[START SOURCE RECORDS]
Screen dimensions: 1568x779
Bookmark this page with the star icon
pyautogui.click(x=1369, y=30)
[END SOURCE RECORDS]
[START SOURCE RECORDS]
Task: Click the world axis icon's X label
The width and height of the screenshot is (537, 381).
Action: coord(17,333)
[END SOURCE RECORDS]
[START SOURCE RECORDS]
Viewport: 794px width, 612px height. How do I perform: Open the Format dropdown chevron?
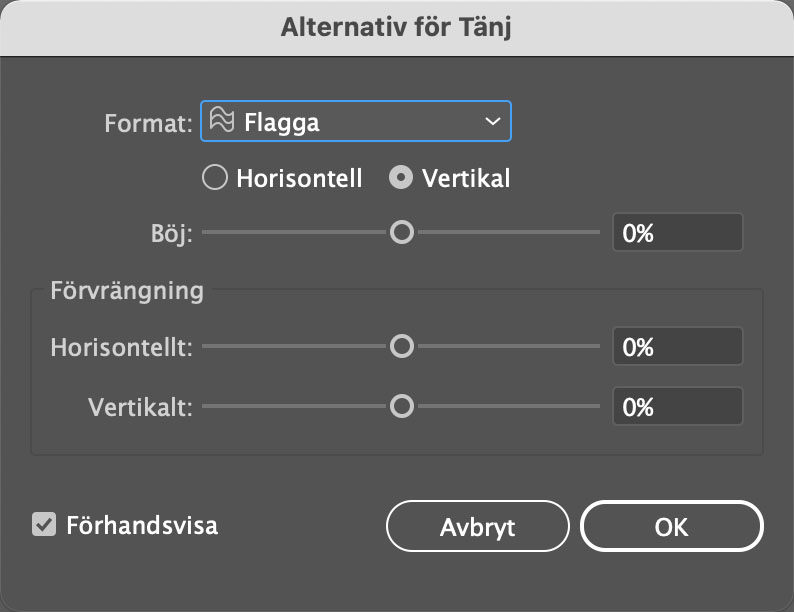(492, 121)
[END SOURCE RECORDS]
> **DIRECTIONS FOR THIS TASK**
Please return the data starting with the line containing "Screen dimensions: 1568x779" and going on through the line containing "pyautogui.click(x=1369, y=30)", reproducing each line exactly.

> **EXERCISE RESULT**
Screen dimensions: 1568x779
Bookmark this page with the star icon
pyautogui.click(x=1369, y=30)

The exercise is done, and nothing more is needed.